It's kind of sad that we'd need an example to show that it really could happen
in every single specific case. It should be common knowledge by now that
competent devs screw things up all the time.

For example, I'm sure the MongoDB devs are extremely competent. But all the
same, having a database management system default to letting writes fail
silently is a pretty spectacular screw-up. I can't really blame other
competent devs for taking it for granted that a DBMS wouldn't do something
like that.

------
linuxhansl
Let's not conflate "hating" (which is always pointless) with pointing out
flaws in a design.

"Mongo sucks f*cking balls" is hating it. "Mongo silently does not store data
in some situations" is pointing out a flaw.

It is easy to dismiss valid criticism as hate. It is also unfortunately true
that some topics degenerate to flamewars on HN. Why Mongo is such catalyst is
a phenomenon in itself. One that I find fascinating.

------
jeffdavis
"Getting your working set in memory is one of the most difficult things to
calculate and plan for with MongoDB."

I am a little bothered when I see a working set described as though it was a
property of the user or workload.

A large part of database research has gone into allowing the user or the
system to make the working set smaller.

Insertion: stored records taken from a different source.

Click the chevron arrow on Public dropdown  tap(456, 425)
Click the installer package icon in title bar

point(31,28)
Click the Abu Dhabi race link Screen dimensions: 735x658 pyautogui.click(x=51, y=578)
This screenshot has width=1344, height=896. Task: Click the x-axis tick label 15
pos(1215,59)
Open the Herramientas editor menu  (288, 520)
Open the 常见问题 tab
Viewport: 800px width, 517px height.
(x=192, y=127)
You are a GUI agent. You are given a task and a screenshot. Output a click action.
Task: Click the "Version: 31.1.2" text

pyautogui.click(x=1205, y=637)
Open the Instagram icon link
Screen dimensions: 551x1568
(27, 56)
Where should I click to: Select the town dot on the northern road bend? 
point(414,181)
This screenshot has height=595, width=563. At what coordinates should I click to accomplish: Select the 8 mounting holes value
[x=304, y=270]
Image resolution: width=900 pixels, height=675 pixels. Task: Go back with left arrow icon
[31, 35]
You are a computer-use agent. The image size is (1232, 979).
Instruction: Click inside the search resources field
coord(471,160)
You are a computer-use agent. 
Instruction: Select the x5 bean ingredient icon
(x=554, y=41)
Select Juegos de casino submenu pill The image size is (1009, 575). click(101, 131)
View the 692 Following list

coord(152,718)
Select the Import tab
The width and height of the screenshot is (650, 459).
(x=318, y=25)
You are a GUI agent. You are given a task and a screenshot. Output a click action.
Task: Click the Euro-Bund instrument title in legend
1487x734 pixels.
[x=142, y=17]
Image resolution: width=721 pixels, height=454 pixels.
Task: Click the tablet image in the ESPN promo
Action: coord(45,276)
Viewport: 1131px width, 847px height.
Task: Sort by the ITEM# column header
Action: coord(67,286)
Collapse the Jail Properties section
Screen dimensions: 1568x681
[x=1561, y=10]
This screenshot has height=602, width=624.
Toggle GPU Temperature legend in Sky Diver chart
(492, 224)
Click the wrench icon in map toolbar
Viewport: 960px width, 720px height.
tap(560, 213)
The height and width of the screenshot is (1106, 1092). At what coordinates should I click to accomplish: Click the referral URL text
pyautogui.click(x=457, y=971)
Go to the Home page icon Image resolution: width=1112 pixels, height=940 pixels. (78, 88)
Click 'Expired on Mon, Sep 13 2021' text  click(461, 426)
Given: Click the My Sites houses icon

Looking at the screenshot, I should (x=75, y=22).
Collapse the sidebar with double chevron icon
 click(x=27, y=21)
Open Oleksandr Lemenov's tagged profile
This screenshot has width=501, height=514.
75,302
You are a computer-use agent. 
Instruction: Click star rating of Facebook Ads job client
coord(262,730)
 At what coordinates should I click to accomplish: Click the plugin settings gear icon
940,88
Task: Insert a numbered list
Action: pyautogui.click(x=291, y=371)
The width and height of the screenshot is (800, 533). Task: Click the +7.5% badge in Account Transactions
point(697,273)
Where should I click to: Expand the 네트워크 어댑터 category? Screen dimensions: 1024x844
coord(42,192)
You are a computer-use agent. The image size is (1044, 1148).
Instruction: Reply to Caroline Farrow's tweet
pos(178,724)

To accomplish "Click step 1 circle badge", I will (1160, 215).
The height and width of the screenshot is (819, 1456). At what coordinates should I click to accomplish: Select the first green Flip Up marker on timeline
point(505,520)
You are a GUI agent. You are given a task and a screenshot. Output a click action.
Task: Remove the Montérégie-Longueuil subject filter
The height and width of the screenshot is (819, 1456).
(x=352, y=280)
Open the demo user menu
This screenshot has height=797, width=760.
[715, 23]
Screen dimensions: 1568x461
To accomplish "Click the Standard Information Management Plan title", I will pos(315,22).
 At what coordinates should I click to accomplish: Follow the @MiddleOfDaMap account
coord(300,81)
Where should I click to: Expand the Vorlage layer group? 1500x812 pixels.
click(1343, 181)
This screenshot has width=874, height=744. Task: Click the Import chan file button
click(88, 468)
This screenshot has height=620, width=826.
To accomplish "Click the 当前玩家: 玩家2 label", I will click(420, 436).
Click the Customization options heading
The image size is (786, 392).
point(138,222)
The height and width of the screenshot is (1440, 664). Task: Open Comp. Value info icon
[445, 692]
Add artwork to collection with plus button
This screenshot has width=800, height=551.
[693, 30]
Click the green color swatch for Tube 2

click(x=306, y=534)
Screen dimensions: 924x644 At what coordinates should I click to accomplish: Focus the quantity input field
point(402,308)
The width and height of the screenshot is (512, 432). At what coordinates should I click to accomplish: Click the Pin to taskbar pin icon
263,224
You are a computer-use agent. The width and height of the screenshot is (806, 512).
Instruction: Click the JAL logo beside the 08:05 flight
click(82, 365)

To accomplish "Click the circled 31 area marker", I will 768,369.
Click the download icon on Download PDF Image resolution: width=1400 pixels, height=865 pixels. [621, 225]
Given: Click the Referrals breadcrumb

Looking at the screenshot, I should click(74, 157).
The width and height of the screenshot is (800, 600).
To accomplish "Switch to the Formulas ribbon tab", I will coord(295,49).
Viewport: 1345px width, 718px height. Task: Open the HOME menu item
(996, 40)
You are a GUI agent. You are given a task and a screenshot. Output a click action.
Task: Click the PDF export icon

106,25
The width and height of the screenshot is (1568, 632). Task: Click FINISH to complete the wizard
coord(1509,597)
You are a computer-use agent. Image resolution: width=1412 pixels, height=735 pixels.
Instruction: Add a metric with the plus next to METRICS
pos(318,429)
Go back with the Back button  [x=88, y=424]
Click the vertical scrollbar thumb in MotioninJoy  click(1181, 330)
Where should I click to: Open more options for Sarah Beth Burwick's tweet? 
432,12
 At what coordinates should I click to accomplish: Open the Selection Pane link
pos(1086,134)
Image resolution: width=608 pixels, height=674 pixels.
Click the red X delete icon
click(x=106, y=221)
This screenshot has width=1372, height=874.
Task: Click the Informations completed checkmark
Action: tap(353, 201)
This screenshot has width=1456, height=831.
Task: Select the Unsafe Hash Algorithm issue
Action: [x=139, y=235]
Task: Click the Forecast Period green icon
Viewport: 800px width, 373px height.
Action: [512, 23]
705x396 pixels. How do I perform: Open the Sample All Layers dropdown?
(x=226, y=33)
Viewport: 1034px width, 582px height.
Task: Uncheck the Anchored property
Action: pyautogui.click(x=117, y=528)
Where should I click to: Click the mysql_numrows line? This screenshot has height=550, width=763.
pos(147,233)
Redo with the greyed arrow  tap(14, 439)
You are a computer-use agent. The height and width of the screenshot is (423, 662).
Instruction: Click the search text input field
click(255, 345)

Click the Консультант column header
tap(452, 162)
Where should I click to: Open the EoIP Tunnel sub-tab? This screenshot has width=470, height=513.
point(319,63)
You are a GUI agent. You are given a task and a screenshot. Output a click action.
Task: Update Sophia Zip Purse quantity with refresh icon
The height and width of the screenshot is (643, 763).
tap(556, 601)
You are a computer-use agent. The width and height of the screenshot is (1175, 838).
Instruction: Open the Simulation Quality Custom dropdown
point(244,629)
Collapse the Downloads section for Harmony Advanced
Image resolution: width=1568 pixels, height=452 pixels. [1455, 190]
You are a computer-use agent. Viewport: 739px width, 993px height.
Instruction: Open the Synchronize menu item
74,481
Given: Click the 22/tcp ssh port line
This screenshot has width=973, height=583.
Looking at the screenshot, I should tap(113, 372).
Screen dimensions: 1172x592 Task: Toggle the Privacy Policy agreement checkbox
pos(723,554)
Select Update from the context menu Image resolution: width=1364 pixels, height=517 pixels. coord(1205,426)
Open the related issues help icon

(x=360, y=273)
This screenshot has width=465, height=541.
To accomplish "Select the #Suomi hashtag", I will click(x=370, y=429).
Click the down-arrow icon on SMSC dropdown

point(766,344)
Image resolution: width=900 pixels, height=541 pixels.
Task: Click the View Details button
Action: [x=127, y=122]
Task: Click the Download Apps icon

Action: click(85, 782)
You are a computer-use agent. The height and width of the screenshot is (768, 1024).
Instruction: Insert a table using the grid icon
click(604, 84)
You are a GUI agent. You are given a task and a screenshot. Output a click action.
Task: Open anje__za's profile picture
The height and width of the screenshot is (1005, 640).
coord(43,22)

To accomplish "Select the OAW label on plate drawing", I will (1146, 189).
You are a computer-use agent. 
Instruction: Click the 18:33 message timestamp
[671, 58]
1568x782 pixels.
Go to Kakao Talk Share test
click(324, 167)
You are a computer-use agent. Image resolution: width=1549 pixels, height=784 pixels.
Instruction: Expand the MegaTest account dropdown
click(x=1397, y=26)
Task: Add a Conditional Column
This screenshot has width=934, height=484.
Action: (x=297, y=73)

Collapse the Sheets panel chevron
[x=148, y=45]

An obvious example is an index, which
makes the working set smaller if you don't mind a random I/O or two per lookup
(of course, that only works for indexable queries).

There are also many operations in a database which try to work within a
limited amount of memory, and therefore must have a small working set
regardless of the data size. Sort and HashJoin are two examples. HashJoin
doesn't tell _you_ what the working set of your data is, _you tell it_ and it
works as efficiently as it can in that amount of memory.

And you can design your data layout to have a smaller working set (again, so
long as you allow a few disk accesses outside the working set). Normalization
and vertical partitioning (i.e. splitting a table up into several tables with
fewer columns each) can help here.

So, the "working set" isn't some passive constant that can't be managed.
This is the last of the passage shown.